PB: Homosexual relations were more acceptable than heterosexual relations at Oxford in the twenties. There were very few women at Oxford and the Dons, many of whom were homosexual themselves, frowned upon male/female liaisons. The majority of young men came from single sex boarding schools, had little experience of female relationships, and shared intense romances with other young men fuelled by alcoholic excess. Some of the young men were in rebellion with their fathers, some were homosexual and remained that way all their lives (such as Acton and Howard); others, like Evelyn, went through a homosexual phase that they outgrew. The twenties was a time of unprecedented freedom and experimentation.
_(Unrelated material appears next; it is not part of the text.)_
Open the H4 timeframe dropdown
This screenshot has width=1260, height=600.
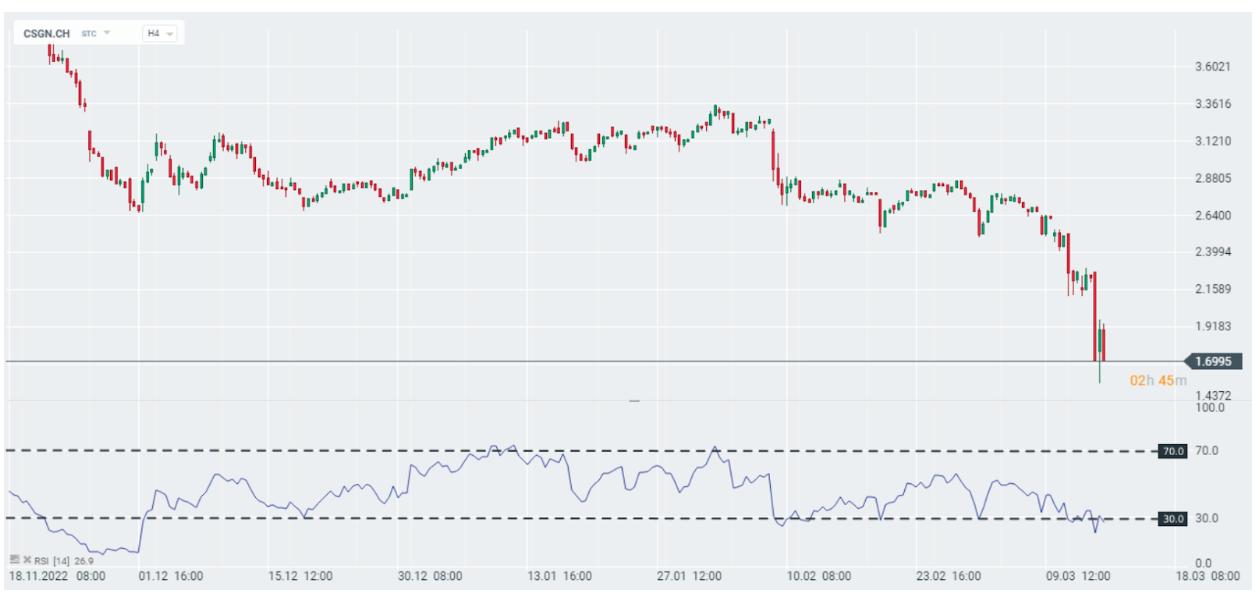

AV: Evelyn began to write after leaving Oxford. His first novel, The Temple of Thatch, was rejected (by Harold Acton) and later the manuscript was burned by Waugh. Do you think the rejection helped Waugh write a better first novel with Decline and Fall?
PB: Yes, the rejection of his first novel was probably a good thing. Decline and Fall is one of the funniest novels in the English Language. It is hard to imagine a more perfect debut novel. Thank God he burned his first novel about black magic.
AV: After Waugh divorced his first wife, he basically had no permanent home from 1930-37. It seems his relationship with the Lygon family, especially the sisters, seems intrinsically tied to his development as a writer.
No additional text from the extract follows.